DETAILED ACTION
Notice of Pre-AIA or AIA Status
The present application, filed on or after March 16, 2013, is being examined under the first inventor to file provisions of the AIA .
Continued Examination Under 37 CFR 1.114
A request for continued examination under 37 CFR 1.114, including the fee set forth in 37 CFR 1.17(e), was filed in this application after final rejection. Since this application is eligible for continued examination under 37 CFR 1.114, and the fee set forth in 37 CFR 1.17(e) has been timely paid, the finality of the previous Office action has been withdrawn pursuant to 37 CFR 1.114. Applicant's submission filed on March 13, 2026 has been entered.
Response to Arguments
Applicant's arguments filed March 13, 2026 have been fully considered but they are not persuasive.
With respect to the rejections under 35 U.S.C. 112(b), Applicant has argued that claims 1 and 4-8 are not indefinite. Specifically, Applicant has argued that the phrase “for a human control group without ADHD” provides a baseline reference for determining whether the measured lipid concentrations are increased or decreased. The Examiner maintains that it is unclear how the claim compares lipids from a patient sample to a control group as the claim does not require measuring lipids from a control group. In an effort to advance prosecution, the Examiner suggest Applicant amend the claims to recite concentrations measured in a human control group, to provide clarity with respect to the control group lipid concentrations. With respect to claim 6, the Examiner notes that the amendments to the claim have overcome the rejection under 35 U.S.C. 112(b), thus the rejection of claim 6 has been removed.
With respect to the rejection under 35 U.S.C. 101, Applicant has argued that the claims are not directed to a judicial exception without significantly more, but instead recite a specific laboratory method for detecting lipids in a blood sample and classifying the sample based on the lipid concentrations. The Examiner does not find these arguments to be persuasive, and contends that the claims are directed to a law of nature and an abstract idea without significantly more. First, the Examiner notes that the claims are directed to a law of nature in that the concentration of lipids in a peripheral blood sample are utilized to determine whether a patient has ADHD. The concentration of lipids results from the patients disease state, thus the lipid concentrations compared to a control group is nothing more than a law of nature. The Examiner also notes that independent claims 1 and 8 do not recite any specific laboratory techniques as “obtaining” a blood sample, and “measuring” lipids in the blood sample do not recite any specific techniques. As such, the Examiner contends that the claims are directed to a law of nature. Second, the Examiner notes that the claims are also directed to an abstract idea in that the steps of determining a variation in concentration compared to a control group, and classifying a sample as positive for ADHD are mental steps that only require analyzing the measured concentration data. For example, determining a variation in lipid concentrations compared to a control group only require reviewing the concentration data generated from the measuring step, and forming a conclusion in ones mine as to whether the measured concentration is different from the control group. The determining steps can be performed solely in one’s mind as the claims do not recite any specific steps or techniques that are utilized to determine a difference in the measured concentration compared to the control group. Similarly, the step of classifying a sample as positive for ADHD is a mental step that only requires analyzing the concentration data and making a determination as to whether the sample is positive for ADHD. Again, the claims do not recite any specific steps or techniques that are utilized to classify the sample; thus, the Examiner contends that the classifying step can be performed in a person’s mind. As such, the Examiner maintains that the determining and classifying steps are abstract ideas.

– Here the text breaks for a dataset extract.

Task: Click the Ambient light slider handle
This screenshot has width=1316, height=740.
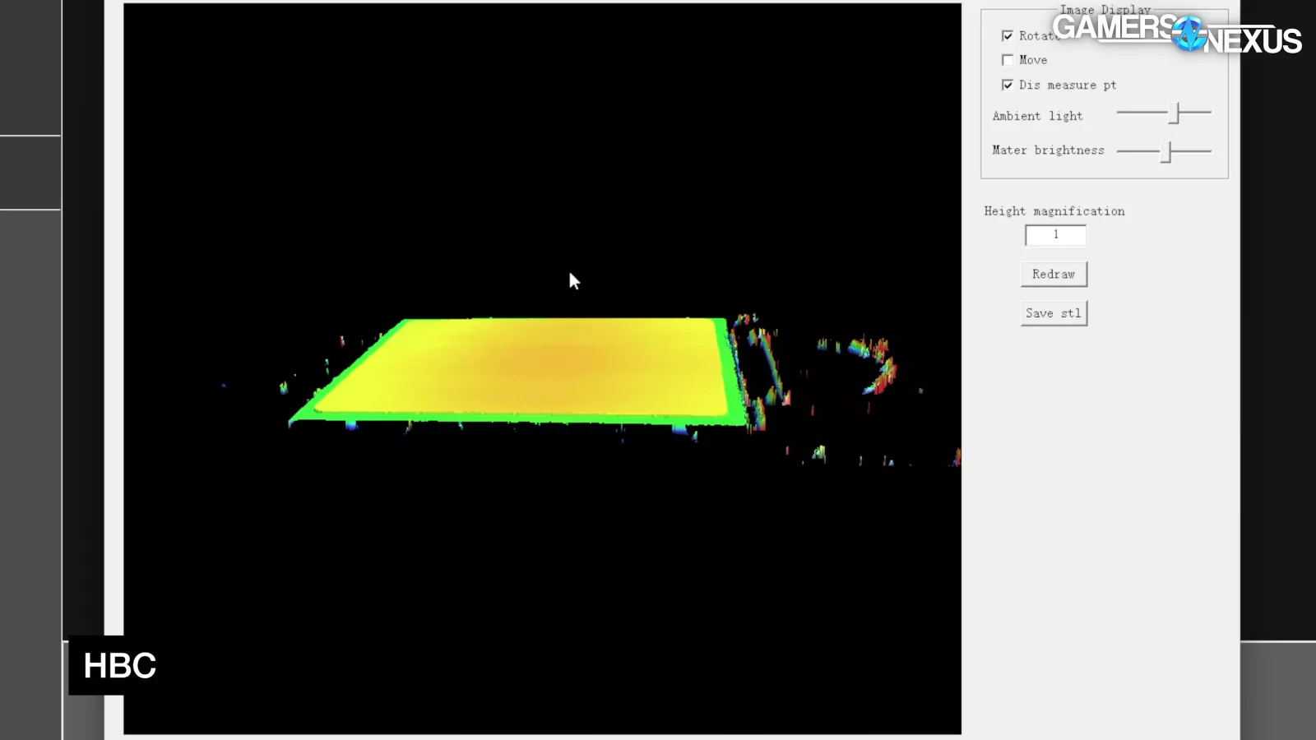Action: point(1175,113)
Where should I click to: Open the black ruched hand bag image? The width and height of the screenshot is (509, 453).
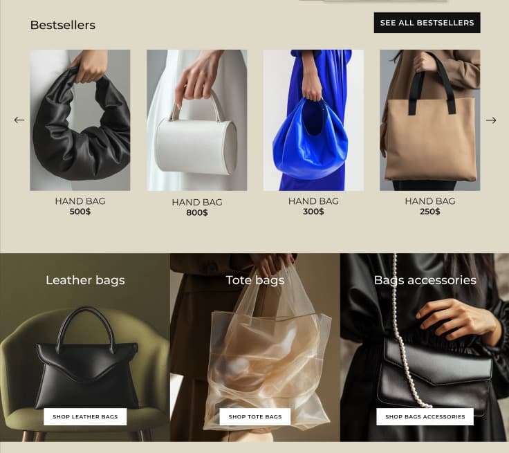point(80,120)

The Examiner also contends that the claims are not directed to a practical application as nothing occurs after the determining and classifying steps. Applicant has argued that the determining and classifying steps themselves are practical application; however, as detailed above, the Examiner deems those steps to be abstract ideas. The Examiner notes that abstract ideas cannot be practical applications, thus the Examiner maintains that the claims are not directed to a practical application.

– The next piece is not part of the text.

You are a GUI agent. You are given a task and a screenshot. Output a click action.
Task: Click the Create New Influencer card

Finally, the Examiner contends that the claims do not recite any additional elements that amount to sufficiently more as the step of measuring the claimed lipids are known in the art. Applicant has argued that the step of measuring lipids in a blood sample cannot be performed mentally as the measurement requires specific techniques such as extraction, chromatography and mass spectrometry. The Examiner has cited references to Schaffer et al., and Jackowski et al., both of which teach measuring lipids utilizing techniques like extraction, chromatography, and mass spectrometry. As such, the Examiner notes that references to Schaffer et al., and Jackowski et al., show that various laboratory techniques including extraction, chromatography, and mass spectrometry are utilized for measuring lipids in a sample. Therefore, based on the limitations of the instant claims, and the arguments provided here, the Examiner contends that the limitations of the instant claims are directed to a law of nature, and an abstract idea without significantly more, and therefore are directed to ineligible subject matter under 35 U.S.C. 101.
Claim Rejections - 35 USC § 112
The following is a quotation of 35 U.S.C. 112(b):
(b) CONCLUSION.—The specification shall conclude with one or more claims particularly pointing out and distinctly claiming the subject matter which the inventor or a joint inventor regards as the invention.

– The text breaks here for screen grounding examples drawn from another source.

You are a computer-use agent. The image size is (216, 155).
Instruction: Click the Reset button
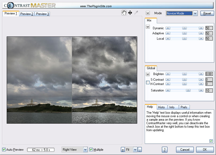pyautogui.click(x=207, y=13)
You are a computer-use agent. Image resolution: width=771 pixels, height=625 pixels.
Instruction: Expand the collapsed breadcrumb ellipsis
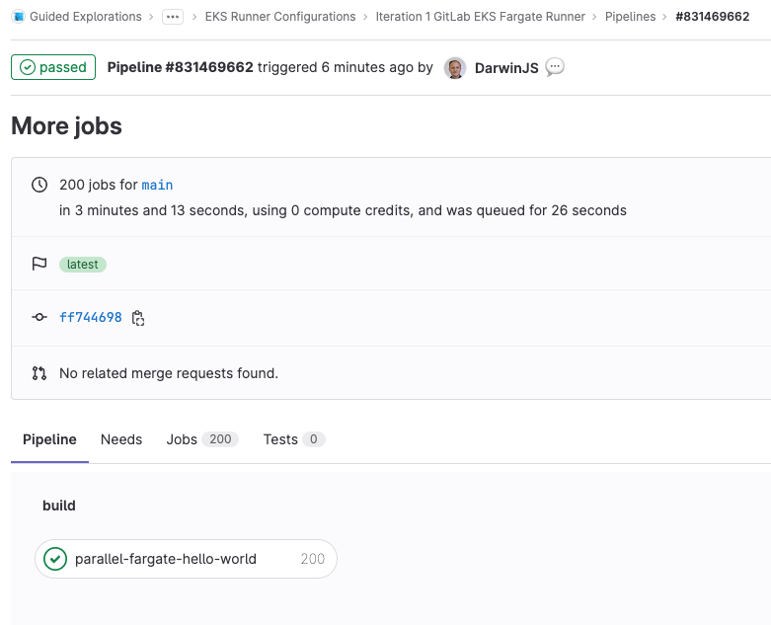pyautogui.click(x=173, y=17)
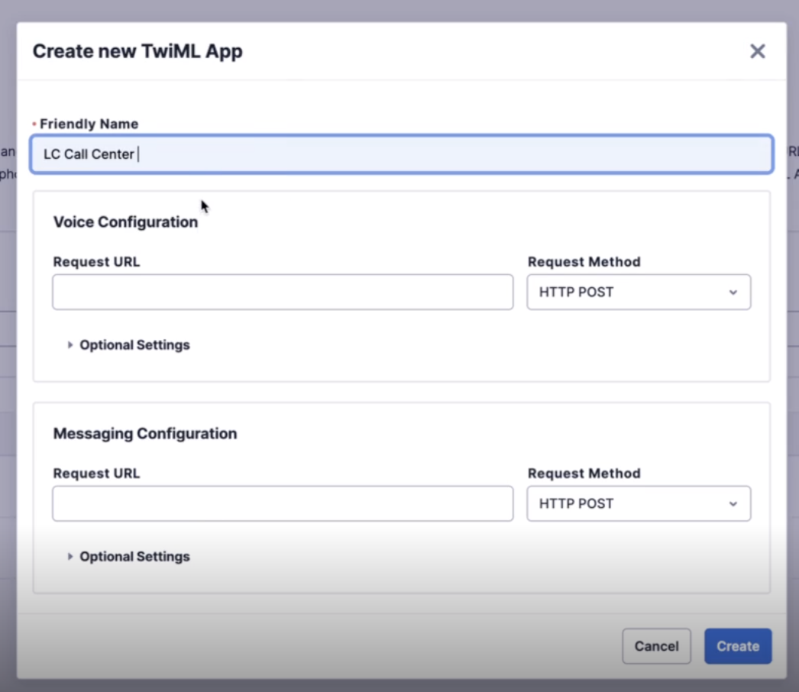The width and height of the screenshot is (799, 692).
Task: Click the chevron on Voice Request Method selector
Action: click(x=734, y=292)
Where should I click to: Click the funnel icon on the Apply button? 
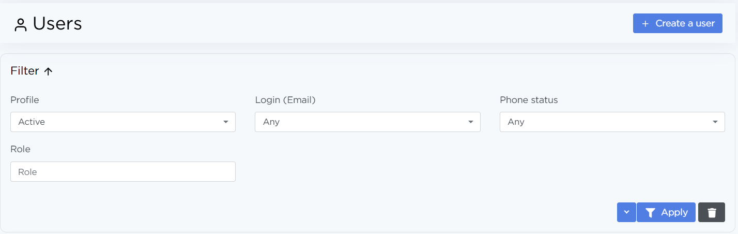(651, 213)
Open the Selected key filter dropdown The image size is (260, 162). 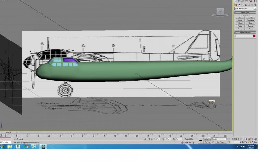coord(219,139)
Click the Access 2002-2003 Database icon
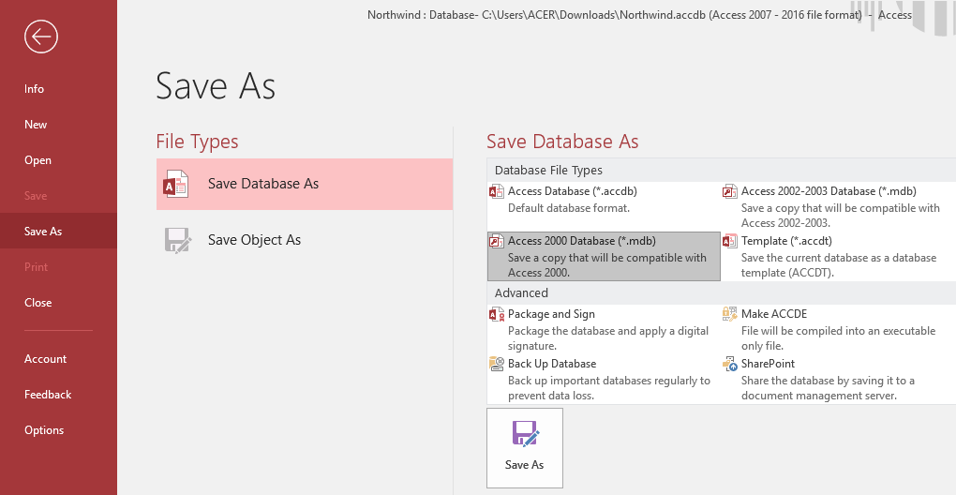The width and height of the screenshot is (956, 495). pyautogui.click(x=730, y=192)
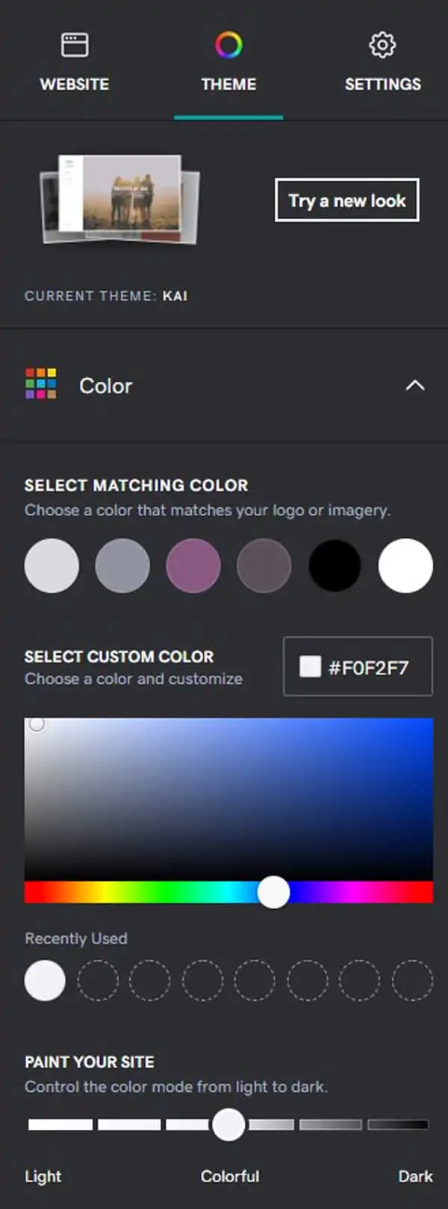The height and width of the screenshot is (1209, 448).
Task: Switch to the WEBSITE tab
Action: coord(75,63)

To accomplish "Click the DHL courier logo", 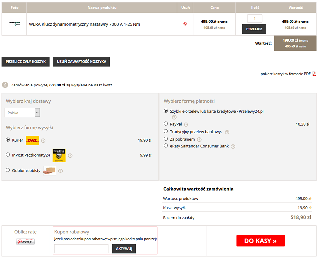I will pos(32,140).
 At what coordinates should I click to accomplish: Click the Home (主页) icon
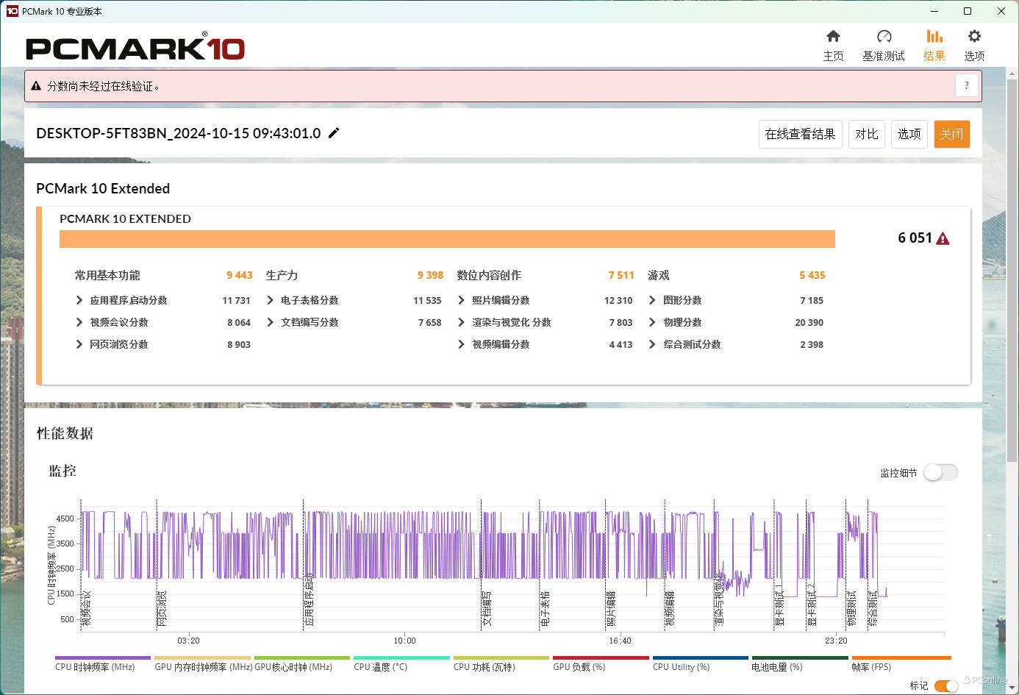pyautogui.click(x=833, y=37)
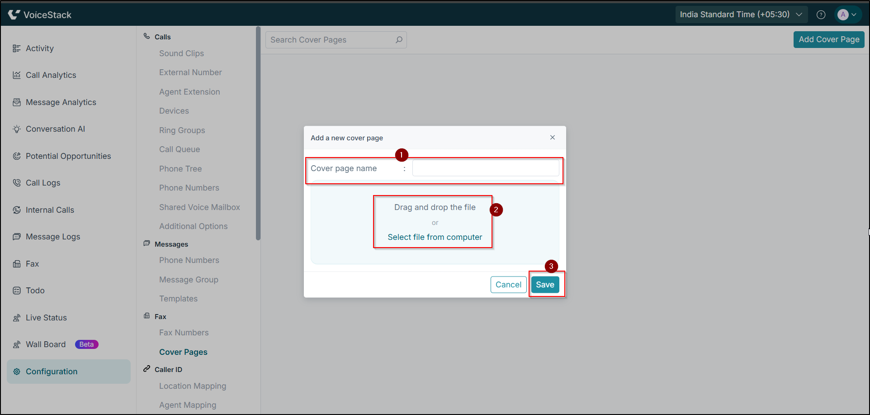This screenshot has width=870, height=415.
Task: Close the Add a new cover page dialog
Action: click(552, 137)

The following is a quotation of 35 U.S.C. 112 (pre-AIA ), second paragraph:
The specification shall conclude with one or more claims particularly pointing out and distinctly claiming the subject matter which the applicant regards as his invention.
Claims 1 and 4-8 are rejected under 35 U.S.C. 112(b) or 35 U.S.C. 112 (pre-AIA ), second paragraph, as being indefinite for failing to particularly point out and distinctly claim the subject matter which the inventor or a joint inventor (or for applications subject to pre-AIA 35 U.S.C. 112, the applicant), regards as the invention.
For claims 1 and 4-8, the claims do not recite a step of measuring lipids for a human control group, thus it is unclear how the claim compares lipids from a patient sample to a control group to classify or diagnose ADHD as the claim does not require measuring lipids from a control group. Claims 4-7 depend directly, or indirectly from claim 1 and are also indefinite.
For claim 1, the variations of the lipids exhibiting an increase or decrease (lines 28, 30, 32, and 34) is unclear as the claim does not recite a baseline concentration measurement by which one can determine an increase or decrease in lipid concentration in the peripheral blood sample.
Claim Rejections - 35 USC § 101
35 U.S.C. 101 reads as follows:
Whoever invents or discovers any new and useful process, machine, manufacture, or composition of matter, or any new and useful improvement thereof, may obtain a patent therefor, subject to the conditions and requirements of this title.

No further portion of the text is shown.